Stored dataset items
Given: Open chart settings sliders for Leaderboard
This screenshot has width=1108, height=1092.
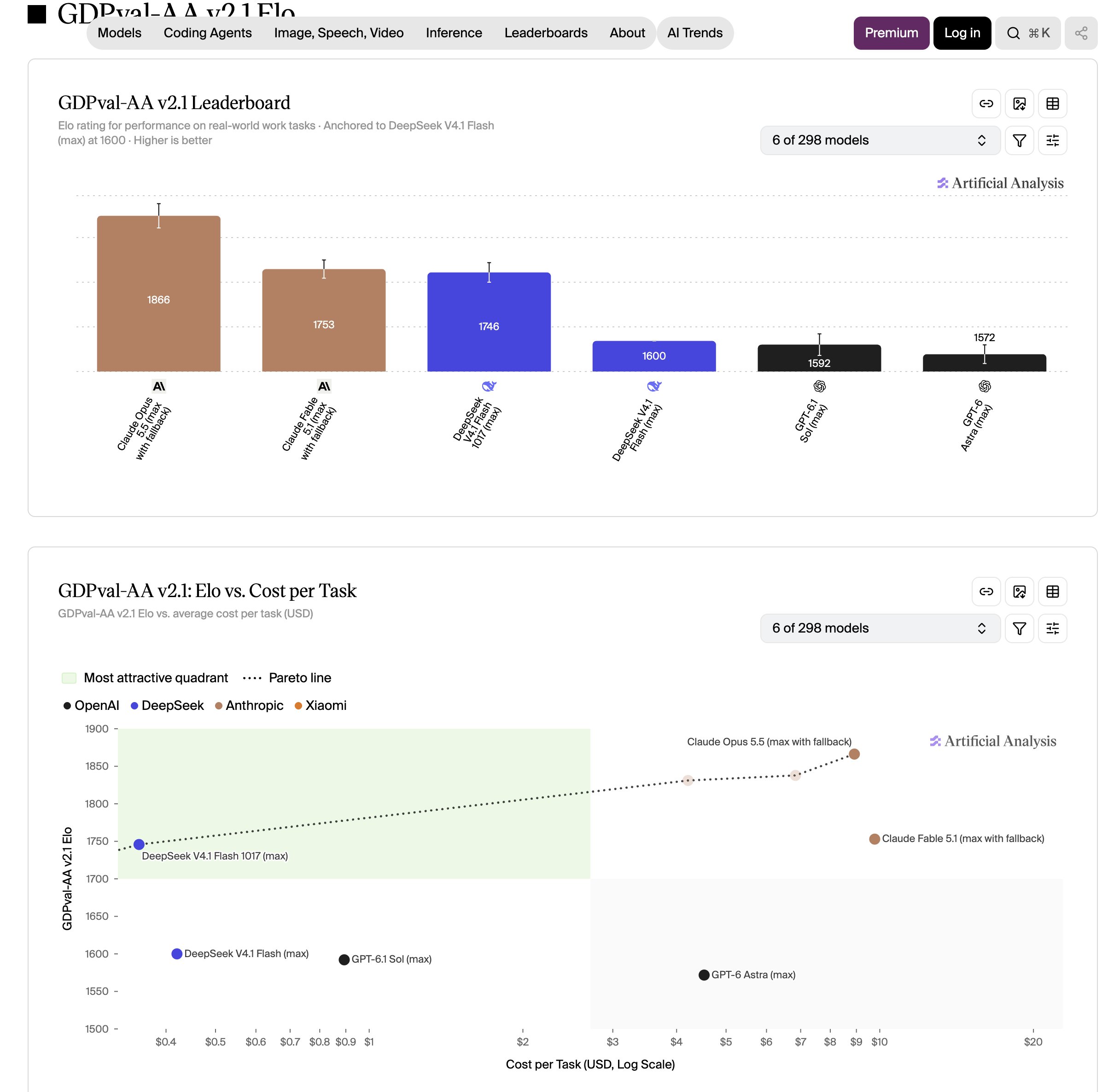Looking at the screenshot, I should (1052, 140).
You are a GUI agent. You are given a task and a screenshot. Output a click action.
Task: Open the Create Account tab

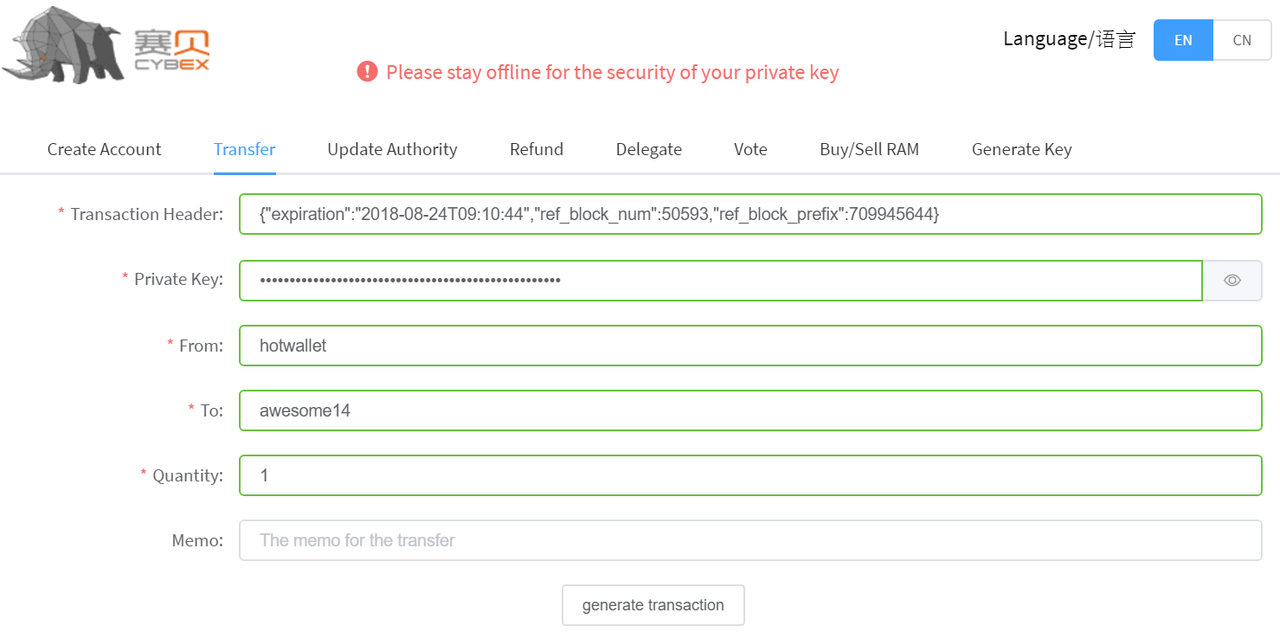click(104, 149)
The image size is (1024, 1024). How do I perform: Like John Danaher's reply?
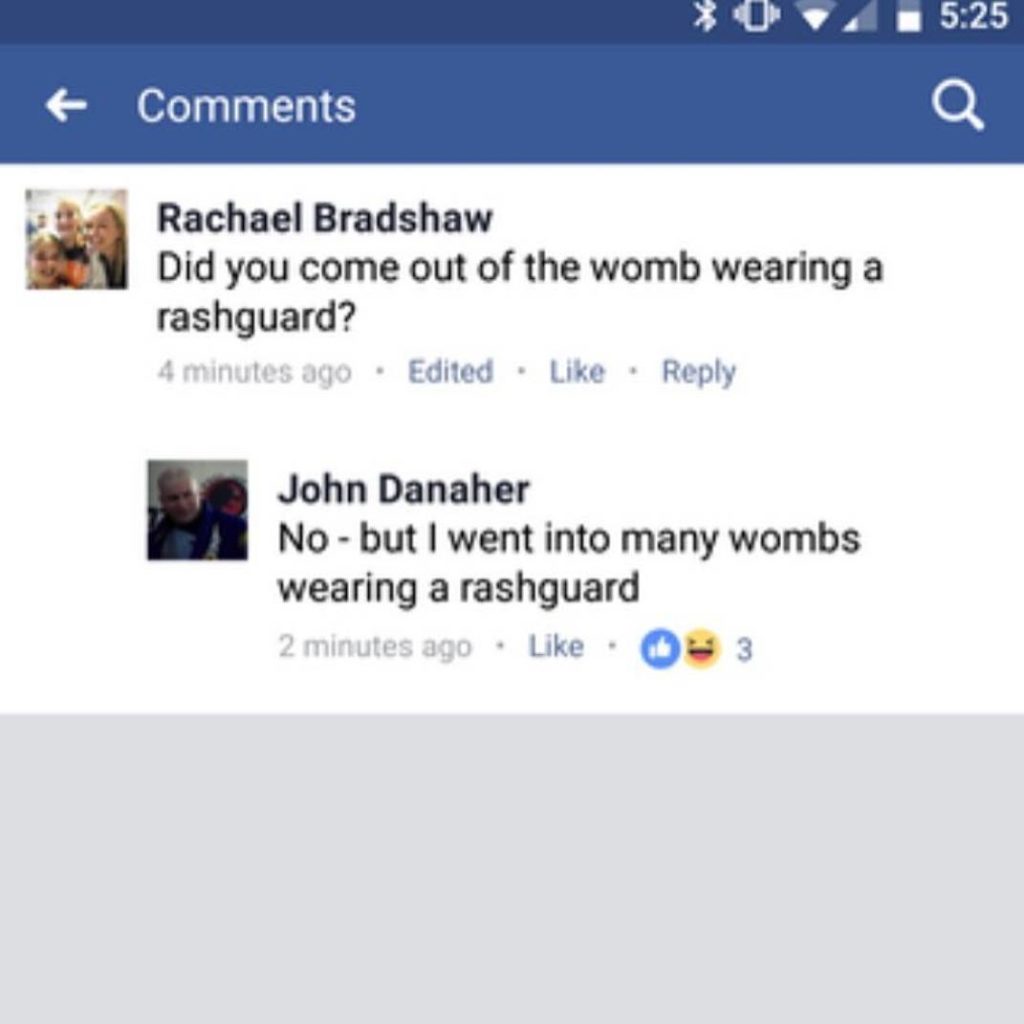coord(556,647)
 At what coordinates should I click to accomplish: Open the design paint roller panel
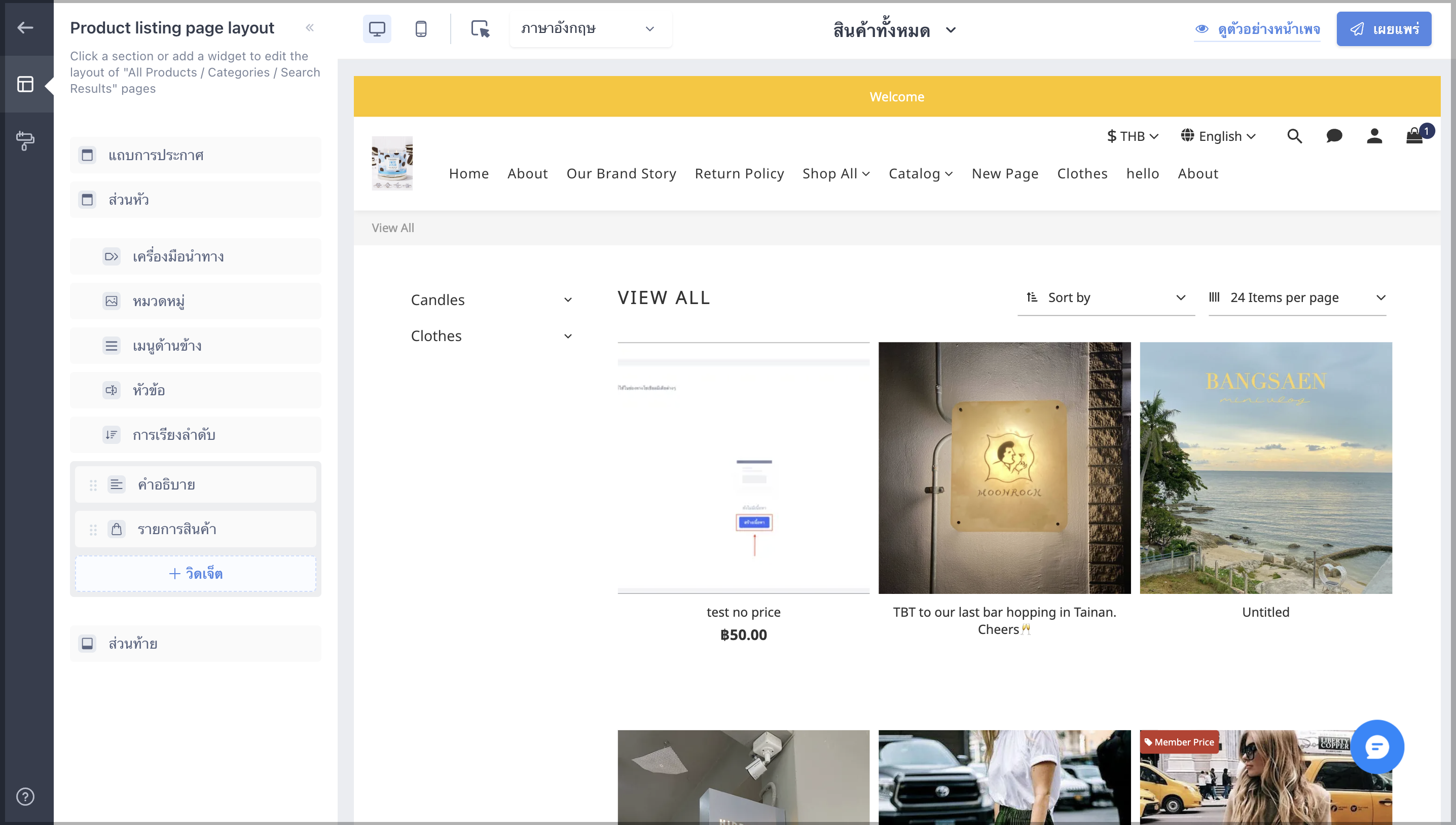tap(25, 140)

*Exercise*. Produce an exact copy of the lines from the line containing "The image size" through the last line of the records, with no pictures and no other text.

*Result for this task*.
The image size is (1024, 1024). How do I perform: Like John Danaher's reply?
coord(556,647)
 At what coordinates should I click to accomplish: Open the design paint roller panel
tap(25, 140)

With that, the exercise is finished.